Кровать Барбары, как и любая другая, что в интернате, что в больнице, была на колесиках. В четверг вечером, с приближением полуночи, Билли собирался выкатить кровать из этой комнаты, где ожидал найти Барбару убийца, и поставить в другую, безопасную.
Барбару не подключали ни к системам жизнеобеспечения, ни к мониторам. Емкости с питательным раствором и насос висели на стойке, которая крепилась к каркасу кровати.
Сестринский пост находился в середине главного коридора, и оттуда никто не мог увидеть происходящее в расположенной за углом комнате западного крыла. При удаче Билли мог незаметно для всех перекатить Барбару в другую комнату и вернуться сюда, дожидаться выродка.
При условии, что все так и будет и он разгадал замысел убийцы. Хотелось в это верить.
Он оставил Барбару и прошелся по западному крылу, глядя на двери в комнаты других пациентов, проверяя чулан с постельным бельем, душевую, прикидывая возможные варианты.
Когда вернулся, она говорила: «…вымоченные в воде… вывалянные в грязи… забросанные камнями…»
Слова предполагали плохой сон, но тон на это не указывал. Она говорила мягко, как зачарованная: «…изрезанные кремнями… исколотые остриями… изодранные шипами…»
Билли забыл захватить с собой блокнот и ручку.
— Быстро! — сказала она.
Стоя у кровати, он положил руку на плечо Барбары.
— Сделай ему искусственное дыхание! — требовательно прошептала она.
Он ожидал, что сейчас глаза ее откроются и она посмотрит на него, но этого не произошло.

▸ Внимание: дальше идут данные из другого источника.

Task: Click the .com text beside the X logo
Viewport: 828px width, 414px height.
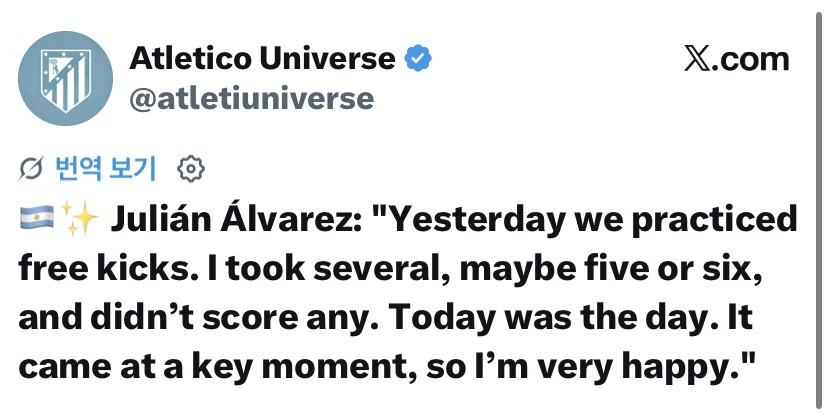Action: [x=753, y=59]
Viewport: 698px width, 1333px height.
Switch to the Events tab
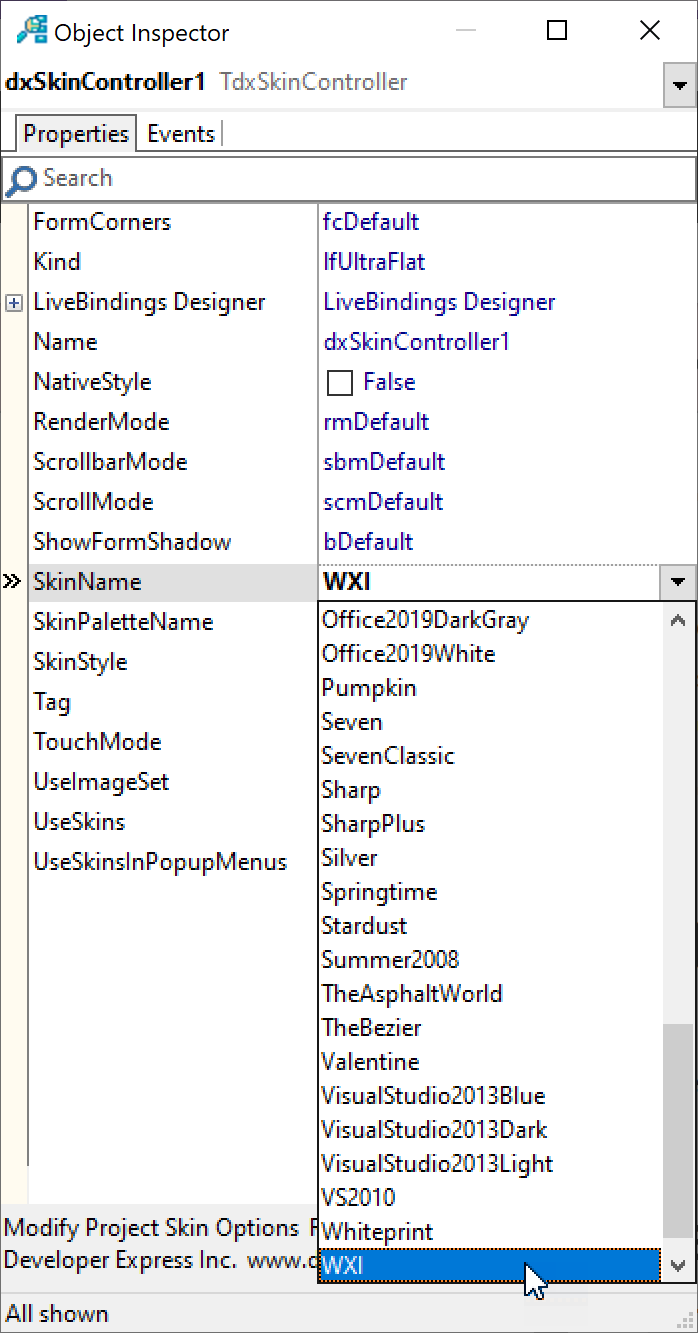[x=181, y=134]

Когда Барбара замолчала, Билли присел на корточки, чтобы найти шнур, который подводил электрический ток к механизму, регулирующему положение матраца. Чтобы вывезти кровать из комнаты, его следовало отсоединить.
На полу, ближе к изголовью, лежала фотография, сделанная цифровым фотоаппаратом. Билли поднял ее, чтобы рассмотреть при лучшем освещении.
— …ползут и ползут… — прошептала Барбара.
Билли несколько раз повернул фотографию,
прежде чем понял, что на ней запечатлен молящийся богомол, вероятно мертвый, белый на фоне выкрашенной белой краской доски.
— …ползут и ползут… и разрывают его…
Внезапно ее шепчущий голос извернулся, словно умирающий богомол, забираясь в спиральные каналы ушей, отчего по спине Билли пробежал холодок.
Во время официальных часов свиданий родственники и друзья заходили в двери интерната и шли куда хотели без регистрации у охранника.